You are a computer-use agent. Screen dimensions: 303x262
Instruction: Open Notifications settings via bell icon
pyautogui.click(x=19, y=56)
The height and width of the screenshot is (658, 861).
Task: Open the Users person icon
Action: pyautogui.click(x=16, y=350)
:::::
__Brief__.
Every record must be written out again without any change.

__Result for this task__.
You are a computer-use agent. Screen dimensions: 303x262
Instruction: Open Notifications settings via bell icon
pyautogui.click(x=19, y=56)
The height and width of the screenshot is (658, 861).
Task: Open the Users person icon
Action: pyautogui.click(x=16, y=350)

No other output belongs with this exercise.